FARMINGTON — The Bloomfield Police Department is mourning the loss of Suzanne Moore, who was described as an energic woman who was the backbone of the law enforcement agency.
Bloomfield police on Oct. 15 announced on its Facebook page that Moore, 47, the agency’s office manager, had died.
Former Bloomfield Police Chief David Karst told The Daily Times she died on Sept. 27 due to COVID-19.
Moore was the office manager for Bloomfield police and had been working for the department since November 2017, according to Deputy Chief Randon Matthews.
“She was truly just the backbone of the Bloomfield police department,” Karst said.
Moore learned in August she had tested positive for COVID-19 after returning home early from a work trip to Las Vegas, Nevada, according to Karst.

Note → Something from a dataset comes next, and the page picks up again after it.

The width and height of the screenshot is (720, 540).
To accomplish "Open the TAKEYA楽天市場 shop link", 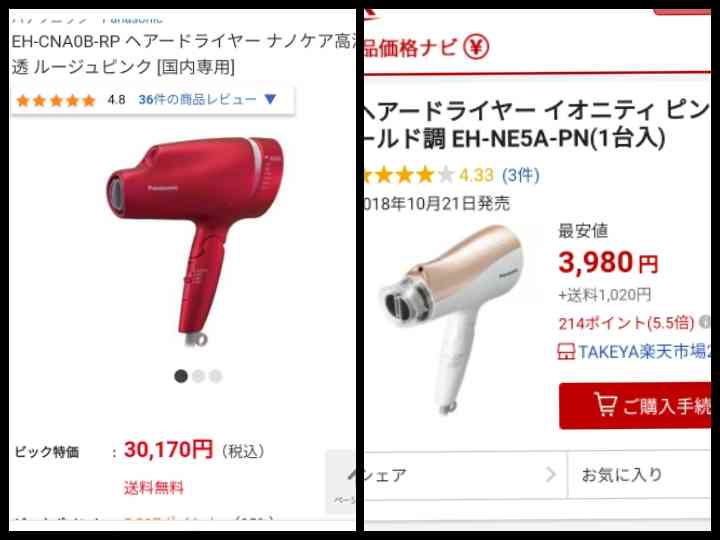I will coord(634,352).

Her husband Stephan Moore would share daily updates on Matthews, and those were shared with the rest of the department.
Karst also kept in contact with Suzanne, even after retiring from the department in late August.
It was on Sept. 27 in the late afternoon that Karst received a text message stating Suzanne had passed away.
“I was totally devastated, and I still am,” Karst said. “She was very special to me, very special to everybody in the department.”
Matthews said he was crushed when he heard the news.
“I was there when she started. I helped her walk through everything,” Matthews said. “The eight months where I was (interim police chief) she was right there keeping me organized.”
While her title was office manager, she had her hands in all aspects of operating the agency.
Some of her duties included operating the agency’s social media accounts, writing multiple grants, assisting in launching the use of the Stop!t smartphone app, and handling public record requests.
Karst remembers Suzanne helping him plan the department’s budget, instating a purchasing card program along with taking crime analysis training and handling the department’s news releases.
“I’d never seen her in a bad mood. I never saw her not happy to be at work,” Karst said. “She was always cheerful and just really great to be around.”
Matthews remembers going out to dinner with his wife, the Moores and others on weekends.
“I’m still really close friends with (Stephan),” Matthews said. “Not only was it a professional relationship but it was also a personal relationship where we were very close.”
Matthews was set to give Suzanne’s eulogy at an October memorial event, but he had also tested positive for COVID-19.
It was postponed and had not been rescheduled, according to Matthews.